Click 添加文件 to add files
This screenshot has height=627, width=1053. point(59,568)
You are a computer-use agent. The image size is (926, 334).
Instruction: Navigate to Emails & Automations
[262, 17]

▶ Exercise directions:
Output all of the data again. Match it exactly.

▶ Written solution:
Click 添加文件 to add files
This screenshot has height=627, width=1053. point(59,568)
You are a computer-use agent. The image size is (926, 334).
Instruction: Navigate to Emails & Automations
[262, 17]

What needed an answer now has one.